> [PROMPT]:
Only one portion of the data is to be written out: from the line bearing "The height and width of the screenshot is (761, 1568)." through the line bearing "This screenshot has height=1100, width=1080.". Write it exactly as it appears.

> [MATERIAL SUPPLIED]:
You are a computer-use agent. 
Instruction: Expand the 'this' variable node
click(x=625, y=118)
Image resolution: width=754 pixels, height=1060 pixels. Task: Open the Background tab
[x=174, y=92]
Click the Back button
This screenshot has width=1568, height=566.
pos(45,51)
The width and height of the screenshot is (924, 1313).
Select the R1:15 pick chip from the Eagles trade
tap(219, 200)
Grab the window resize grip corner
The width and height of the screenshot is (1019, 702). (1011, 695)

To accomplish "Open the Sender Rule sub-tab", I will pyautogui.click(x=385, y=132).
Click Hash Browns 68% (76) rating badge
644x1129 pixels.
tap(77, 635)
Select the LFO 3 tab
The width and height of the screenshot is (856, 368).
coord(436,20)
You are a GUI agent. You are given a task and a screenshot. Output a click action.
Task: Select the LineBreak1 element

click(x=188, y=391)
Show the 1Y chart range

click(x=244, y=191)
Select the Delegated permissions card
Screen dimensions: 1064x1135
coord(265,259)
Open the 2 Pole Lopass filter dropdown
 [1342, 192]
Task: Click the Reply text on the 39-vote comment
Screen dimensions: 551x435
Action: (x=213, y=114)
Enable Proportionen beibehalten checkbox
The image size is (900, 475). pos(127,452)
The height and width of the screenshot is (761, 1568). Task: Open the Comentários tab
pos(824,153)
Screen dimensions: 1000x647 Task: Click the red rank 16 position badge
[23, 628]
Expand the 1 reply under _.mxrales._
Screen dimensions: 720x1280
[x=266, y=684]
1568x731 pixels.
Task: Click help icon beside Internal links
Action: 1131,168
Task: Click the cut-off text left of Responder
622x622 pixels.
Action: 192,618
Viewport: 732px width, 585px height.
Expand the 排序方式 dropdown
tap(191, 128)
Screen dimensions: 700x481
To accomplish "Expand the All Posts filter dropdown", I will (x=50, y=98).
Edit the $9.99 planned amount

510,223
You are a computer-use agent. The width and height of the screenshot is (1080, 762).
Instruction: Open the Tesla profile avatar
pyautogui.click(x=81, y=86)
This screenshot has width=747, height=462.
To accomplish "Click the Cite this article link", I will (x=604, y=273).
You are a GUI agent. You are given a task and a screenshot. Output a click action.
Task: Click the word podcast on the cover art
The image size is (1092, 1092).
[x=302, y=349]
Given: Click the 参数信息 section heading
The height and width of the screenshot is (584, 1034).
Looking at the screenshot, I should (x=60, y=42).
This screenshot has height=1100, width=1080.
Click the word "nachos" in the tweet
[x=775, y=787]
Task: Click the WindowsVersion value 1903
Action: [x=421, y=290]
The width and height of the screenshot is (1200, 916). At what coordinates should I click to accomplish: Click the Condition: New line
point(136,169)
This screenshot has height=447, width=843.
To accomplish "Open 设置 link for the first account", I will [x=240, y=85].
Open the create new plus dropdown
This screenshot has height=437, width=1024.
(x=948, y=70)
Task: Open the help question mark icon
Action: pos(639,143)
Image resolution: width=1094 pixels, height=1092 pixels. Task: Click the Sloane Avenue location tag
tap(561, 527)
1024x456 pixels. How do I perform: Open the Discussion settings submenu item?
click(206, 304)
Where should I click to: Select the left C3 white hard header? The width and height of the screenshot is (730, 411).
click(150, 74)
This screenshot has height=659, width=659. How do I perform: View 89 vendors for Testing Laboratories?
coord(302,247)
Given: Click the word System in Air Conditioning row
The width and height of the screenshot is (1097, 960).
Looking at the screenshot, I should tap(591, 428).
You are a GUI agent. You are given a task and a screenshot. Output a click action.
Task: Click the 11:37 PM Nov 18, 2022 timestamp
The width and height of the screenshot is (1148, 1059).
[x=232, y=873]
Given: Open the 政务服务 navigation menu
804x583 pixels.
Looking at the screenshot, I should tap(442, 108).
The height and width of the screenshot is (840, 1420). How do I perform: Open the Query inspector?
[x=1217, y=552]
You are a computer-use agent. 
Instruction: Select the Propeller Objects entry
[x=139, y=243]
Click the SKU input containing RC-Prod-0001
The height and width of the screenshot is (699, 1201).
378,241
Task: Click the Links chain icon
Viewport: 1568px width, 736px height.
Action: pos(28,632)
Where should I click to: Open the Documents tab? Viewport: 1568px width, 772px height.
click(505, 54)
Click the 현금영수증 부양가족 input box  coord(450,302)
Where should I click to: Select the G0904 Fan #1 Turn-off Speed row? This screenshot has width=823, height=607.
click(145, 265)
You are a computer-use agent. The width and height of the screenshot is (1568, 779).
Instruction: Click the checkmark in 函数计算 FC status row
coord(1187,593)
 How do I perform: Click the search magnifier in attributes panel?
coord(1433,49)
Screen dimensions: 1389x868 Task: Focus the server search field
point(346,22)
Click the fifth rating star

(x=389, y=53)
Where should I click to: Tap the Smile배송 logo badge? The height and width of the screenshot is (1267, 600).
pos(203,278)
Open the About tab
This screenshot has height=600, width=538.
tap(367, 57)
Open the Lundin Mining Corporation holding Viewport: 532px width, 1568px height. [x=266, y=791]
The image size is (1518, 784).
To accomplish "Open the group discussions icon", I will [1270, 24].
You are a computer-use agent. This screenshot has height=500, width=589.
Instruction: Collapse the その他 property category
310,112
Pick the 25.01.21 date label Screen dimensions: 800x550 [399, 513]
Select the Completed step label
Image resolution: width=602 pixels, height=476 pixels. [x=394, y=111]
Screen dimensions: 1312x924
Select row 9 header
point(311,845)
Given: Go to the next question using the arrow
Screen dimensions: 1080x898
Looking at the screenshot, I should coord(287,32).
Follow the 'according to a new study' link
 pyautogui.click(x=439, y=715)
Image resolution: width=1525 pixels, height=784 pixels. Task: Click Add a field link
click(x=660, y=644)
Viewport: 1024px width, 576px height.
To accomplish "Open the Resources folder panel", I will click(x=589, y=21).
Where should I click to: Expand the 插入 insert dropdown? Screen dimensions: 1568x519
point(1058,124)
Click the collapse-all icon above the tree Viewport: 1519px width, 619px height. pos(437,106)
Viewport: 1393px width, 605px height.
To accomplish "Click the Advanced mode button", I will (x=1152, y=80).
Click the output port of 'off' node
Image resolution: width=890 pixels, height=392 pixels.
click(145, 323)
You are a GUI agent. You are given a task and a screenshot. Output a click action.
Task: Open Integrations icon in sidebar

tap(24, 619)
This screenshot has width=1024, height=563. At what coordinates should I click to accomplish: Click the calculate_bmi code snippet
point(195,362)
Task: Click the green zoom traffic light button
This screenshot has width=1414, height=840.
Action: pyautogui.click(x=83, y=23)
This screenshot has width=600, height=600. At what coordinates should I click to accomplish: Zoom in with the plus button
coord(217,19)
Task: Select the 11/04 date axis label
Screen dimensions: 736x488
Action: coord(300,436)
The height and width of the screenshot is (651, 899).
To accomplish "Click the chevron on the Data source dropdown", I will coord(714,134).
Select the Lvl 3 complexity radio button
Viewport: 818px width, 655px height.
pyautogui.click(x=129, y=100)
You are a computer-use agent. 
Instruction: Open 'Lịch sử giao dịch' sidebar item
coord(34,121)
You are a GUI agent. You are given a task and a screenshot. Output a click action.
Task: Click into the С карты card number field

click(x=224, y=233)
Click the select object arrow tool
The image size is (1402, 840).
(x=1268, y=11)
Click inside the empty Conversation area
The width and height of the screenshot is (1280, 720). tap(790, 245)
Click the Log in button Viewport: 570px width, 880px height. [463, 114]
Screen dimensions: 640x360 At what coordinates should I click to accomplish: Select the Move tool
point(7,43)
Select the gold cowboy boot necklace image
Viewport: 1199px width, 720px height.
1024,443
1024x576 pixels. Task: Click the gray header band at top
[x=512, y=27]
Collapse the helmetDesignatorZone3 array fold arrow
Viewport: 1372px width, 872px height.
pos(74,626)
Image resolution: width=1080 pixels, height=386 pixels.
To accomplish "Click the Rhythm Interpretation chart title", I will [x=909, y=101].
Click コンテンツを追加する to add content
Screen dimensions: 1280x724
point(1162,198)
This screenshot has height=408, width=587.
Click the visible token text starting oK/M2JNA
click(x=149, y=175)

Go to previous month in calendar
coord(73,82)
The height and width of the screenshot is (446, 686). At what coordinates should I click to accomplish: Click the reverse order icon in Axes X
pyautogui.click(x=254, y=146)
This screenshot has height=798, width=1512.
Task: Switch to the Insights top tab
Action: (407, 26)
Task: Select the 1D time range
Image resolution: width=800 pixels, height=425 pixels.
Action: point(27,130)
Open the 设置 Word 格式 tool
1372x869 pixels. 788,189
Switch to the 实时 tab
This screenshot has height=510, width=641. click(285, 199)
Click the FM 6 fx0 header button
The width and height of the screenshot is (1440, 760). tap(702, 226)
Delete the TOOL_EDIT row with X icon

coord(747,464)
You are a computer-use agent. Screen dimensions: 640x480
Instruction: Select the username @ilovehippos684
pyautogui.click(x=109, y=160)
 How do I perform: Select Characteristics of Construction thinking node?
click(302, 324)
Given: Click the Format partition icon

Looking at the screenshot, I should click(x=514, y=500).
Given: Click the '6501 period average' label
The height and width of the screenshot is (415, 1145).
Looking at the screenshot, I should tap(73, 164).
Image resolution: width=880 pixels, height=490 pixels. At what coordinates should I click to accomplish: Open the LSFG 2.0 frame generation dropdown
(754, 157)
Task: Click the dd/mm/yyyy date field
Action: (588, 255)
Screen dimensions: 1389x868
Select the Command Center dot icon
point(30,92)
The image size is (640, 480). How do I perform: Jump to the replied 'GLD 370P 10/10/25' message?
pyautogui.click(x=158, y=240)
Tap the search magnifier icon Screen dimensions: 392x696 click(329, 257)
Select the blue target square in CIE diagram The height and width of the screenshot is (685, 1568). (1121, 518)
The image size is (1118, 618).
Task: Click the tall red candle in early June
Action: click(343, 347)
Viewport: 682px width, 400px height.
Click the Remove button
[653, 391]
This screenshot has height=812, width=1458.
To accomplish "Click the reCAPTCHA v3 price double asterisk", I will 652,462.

> [TASK ANSWER]:
The height and width of the screenshot is (761, 1568). Task: Open the Comentários tab
pos(824,153)
Screen dimensions: 1000x647 Task: Click the red rank 16 position badge
[23, 628]
Expand the 1 reply under _.mxrales._
Screen dimensions: 720x1280
[x=266, y=684]
1568x731 pixels.
Task: Click help icon beside Internal links
Action: 1131,168
Task: Click the cut-off text left of Responder
622x622 pixels.
Action: 192,618
Viewport: 732px width, 585px height.
Expand the 排序方式 dropdown
tap(191, 128)
Screen dimensions: 700x481
To accomplish "Expand the All Posts filter dropdown", I will (x=50, y=98).
Edit the $9.99 planned amount

510,223
You are a computer-use agent. The width and height of the screenshot is (1080, 762).
Instruction: Open the Tesla profile avatar
pyautogui.click(x=81, y=86)
This screenshot has width=747, height=462.
To accomplish "Click the Cite this article link", I will (x=604, y=273).
You are a GUI agent. You are given a task and a screenshot. Output a click action.
Task: Click the word podcast on the cover art
The image size is (1092, 1092).
[x=302, y=349]
Given: Click the 参数信息 section heading
The height and width of the screenshot is (584, 1034).
Looking at the screenshot, I should (x=60, y=42).
This screenshot has height=1100, width=1080.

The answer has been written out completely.